(Records supplied)

+++++

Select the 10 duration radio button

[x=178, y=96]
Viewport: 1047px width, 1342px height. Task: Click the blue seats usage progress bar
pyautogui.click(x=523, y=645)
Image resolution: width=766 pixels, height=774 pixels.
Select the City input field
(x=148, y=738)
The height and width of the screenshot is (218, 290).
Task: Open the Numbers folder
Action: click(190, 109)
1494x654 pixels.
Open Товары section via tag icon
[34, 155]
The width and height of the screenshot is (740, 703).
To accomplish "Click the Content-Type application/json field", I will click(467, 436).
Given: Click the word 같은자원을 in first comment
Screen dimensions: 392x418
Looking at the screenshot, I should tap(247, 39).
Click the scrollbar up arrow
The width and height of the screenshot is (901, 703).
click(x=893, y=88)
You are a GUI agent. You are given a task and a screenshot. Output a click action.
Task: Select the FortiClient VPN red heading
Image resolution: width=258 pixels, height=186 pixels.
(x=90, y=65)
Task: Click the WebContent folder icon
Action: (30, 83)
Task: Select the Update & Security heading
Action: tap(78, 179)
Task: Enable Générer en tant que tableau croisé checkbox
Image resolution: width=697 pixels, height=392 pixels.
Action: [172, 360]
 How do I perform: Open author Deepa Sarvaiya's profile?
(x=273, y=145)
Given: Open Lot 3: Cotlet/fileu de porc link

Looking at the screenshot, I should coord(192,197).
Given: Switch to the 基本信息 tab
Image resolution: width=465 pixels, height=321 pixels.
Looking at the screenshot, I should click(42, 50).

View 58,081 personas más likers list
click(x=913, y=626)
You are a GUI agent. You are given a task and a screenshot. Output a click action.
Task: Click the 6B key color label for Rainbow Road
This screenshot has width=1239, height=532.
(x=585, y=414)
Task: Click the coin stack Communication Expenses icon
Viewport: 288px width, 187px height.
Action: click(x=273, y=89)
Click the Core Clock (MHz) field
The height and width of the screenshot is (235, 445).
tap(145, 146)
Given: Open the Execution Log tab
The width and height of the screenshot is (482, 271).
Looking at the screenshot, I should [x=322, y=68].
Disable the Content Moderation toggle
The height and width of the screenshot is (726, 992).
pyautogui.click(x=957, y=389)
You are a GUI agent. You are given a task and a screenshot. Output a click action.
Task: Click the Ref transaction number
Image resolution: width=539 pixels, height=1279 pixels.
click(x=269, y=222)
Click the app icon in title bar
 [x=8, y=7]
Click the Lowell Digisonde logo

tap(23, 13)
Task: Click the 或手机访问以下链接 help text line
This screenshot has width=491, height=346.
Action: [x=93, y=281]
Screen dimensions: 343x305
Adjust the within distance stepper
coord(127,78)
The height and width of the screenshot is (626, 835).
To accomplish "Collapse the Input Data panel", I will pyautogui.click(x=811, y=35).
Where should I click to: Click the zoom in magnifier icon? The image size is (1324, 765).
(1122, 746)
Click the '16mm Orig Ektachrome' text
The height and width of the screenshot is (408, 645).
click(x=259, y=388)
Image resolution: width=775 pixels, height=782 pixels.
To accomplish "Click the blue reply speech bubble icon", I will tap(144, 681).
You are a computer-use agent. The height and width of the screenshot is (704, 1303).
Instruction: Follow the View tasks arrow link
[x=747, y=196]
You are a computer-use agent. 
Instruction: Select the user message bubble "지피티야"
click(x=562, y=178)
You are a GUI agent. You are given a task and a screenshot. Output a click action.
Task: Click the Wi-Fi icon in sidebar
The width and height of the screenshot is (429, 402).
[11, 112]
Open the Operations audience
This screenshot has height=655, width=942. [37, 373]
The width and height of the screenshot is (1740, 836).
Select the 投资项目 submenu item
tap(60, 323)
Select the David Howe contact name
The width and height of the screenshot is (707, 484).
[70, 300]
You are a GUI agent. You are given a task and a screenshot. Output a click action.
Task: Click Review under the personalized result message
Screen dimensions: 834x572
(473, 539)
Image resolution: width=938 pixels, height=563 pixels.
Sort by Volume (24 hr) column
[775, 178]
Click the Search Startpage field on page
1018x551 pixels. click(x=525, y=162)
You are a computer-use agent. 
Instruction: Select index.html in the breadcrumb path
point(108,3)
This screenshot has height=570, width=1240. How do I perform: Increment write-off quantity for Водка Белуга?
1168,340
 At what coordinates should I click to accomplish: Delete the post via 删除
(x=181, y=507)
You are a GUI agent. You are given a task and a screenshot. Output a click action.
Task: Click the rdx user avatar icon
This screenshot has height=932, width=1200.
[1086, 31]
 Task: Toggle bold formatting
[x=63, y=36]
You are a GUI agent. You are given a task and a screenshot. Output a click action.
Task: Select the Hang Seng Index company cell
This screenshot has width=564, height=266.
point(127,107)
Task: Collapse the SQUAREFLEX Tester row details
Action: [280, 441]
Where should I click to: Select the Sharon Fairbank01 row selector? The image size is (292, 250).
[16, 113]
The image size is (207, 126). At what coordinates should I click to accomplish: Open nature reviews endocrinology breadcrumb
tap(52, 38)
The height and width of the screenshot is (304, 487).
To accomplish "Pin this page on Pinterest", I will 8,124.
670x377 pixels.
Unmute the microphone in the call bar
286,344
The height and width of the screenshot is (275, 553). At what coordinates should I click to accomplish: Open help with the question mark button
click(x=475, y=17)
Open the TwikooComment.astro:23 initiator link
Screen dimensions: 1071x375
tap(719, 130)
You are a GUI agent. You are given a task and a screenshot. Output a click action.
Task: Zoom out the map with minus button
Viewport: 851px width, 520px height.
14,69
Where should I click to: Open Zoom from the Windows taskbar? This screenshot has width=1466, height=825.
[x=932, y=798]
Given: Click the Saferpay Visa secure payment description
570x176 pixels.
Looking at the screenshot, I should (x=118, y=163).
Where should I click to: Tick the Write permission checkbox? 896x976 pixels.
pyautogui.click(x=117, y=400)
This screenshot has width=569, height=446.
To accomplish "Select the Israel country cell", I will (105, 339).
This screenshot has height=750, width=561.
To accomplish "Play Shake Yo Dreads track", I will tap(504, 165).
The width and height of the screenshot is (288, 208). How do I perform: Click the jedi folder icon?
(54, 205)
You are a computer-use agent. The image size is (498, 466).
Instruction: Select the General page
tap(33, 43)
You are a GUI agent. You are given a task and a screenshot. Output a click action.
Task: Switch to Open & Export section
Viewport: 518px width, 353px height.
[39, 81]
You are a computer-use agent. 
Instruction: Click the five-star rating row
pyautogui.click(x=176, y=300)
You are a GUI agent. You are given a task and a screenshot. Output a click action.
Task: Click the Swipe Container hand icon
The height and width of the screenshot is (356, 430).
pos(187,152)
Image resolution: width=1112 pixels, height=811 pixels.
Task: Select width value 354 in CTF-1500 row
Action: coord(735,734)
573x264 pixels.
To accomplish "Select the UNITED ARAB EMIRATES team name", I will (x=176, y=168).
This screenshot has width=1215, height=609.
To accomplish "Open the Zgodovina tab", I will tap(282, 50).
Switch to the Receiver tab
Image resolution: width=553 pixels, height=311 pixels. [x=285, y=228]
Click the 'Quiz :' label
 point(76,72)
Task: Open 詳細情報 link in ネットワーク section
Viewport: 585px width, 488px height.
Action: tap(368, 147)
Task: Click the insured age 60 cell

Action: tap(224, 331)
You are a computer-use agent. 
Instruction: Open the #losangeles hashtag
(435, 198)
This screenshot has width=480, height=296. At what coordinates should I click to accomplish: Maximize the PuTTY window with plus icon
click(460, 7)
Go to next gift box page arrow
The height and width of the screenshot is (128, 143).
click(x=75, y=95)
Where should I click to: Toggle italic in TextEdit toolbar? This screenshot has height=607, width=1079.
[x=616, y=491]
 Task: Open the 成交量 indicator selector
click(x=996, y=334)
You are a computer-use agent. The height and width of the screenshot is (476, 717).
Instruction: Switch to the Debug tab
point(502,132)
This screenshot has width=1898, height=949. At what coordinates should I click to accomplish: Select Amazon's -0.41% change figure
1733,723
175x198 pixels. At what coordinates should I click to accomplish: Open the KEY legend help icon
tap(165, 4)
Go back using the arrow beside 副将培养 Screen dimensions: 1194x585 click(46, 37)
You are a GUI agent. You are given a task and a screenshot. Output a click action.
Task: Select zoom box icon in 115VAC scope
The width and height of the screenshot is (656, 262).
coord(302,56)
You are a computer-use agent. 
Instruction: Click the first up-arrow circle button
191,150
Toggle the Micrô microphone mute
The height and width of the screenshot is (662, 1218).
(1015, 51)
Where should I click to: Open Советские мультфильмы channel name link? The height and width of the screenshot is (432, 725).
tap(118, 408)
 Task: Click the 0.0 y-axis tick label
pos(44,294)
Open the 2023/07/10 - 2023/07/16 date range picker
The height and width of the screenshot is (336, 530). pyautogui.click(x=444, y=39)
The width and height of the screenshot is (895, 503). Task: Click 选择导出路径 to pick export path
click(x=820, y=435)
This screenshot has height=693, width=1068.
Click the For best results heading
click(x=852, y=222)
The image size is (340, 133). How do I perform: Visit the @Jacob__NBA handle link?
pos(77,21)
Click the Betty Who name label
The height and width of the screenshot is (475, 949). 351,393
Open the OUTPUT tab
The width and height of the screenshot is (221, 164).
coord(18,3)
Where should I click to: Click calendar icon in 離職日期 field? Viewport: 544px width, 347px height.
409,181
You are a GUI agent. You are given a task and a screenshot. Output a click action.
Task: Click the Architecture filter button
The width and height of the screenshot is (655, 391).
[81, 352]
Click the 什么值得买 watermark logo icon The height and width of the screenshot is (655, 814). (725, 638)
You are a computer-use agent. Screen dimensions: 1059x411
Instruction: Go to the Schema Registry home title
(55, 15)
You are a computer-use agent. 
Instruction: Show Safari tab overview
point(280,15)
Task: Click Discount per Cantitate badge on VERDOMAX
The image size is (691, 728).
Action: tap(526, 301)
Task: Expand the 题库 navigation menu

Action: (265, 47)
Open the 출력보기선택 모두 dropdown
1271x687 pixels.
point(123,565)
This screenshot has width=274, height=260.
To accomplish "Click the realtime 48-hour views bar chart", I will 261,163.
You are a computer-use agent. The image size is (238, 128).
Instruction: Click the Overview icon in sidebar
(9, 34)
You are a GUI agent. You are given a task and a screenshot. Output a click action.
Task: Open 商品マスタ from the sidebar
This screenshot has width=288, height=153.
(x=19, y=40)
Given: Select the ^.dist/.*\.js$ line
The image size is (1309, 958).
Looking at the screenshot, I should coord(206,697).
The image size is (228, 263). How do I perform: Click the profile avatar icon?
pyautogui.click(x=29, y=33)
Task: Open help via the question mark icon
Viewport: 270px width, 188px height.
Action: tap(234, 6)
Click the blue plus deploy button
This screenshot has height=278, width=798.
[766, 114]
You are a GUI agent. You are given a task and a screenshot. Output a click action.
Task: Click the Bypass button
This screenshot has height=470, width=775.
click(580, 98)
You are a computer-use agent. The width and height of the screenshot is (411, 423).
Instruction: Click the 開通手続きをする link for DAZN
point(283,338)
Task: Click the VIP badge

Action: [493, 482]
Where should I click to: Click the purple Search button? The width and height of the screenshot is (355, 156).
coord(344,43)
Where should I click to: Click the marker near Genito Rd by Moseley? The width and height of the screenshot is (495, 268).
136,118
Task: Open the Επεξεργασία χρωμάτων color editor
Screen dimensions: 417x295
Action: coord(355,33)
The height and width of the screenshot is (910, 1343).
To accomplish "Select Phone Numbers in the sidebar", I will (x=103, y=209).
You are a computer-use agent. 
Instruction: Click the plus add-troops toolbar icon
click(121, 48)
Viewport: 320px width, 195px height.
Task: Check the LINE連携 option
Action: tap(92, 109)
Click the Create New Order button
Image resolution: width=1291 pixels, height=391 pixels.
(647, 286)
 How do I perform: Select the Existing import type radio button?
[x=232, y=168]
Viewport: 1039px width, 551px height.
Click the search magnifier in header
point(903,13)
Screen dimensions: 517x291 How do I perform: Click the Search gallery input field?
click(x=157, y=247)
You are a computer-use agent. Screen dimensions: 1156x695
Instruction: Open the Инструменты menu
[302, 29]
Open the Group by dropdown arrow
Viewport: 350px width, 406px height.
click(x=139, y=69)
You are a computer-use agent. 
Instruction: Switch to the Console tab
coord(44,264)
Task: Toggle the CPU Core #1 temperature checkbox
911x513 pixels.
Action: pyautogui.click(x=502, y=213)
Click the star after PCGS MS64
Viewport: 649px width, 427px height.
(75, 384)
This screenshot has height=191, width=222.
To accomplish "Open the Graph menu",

+++++

(The task) Please go over the data above and tally every line holding "color"; reply only with the count.

(Your response) 2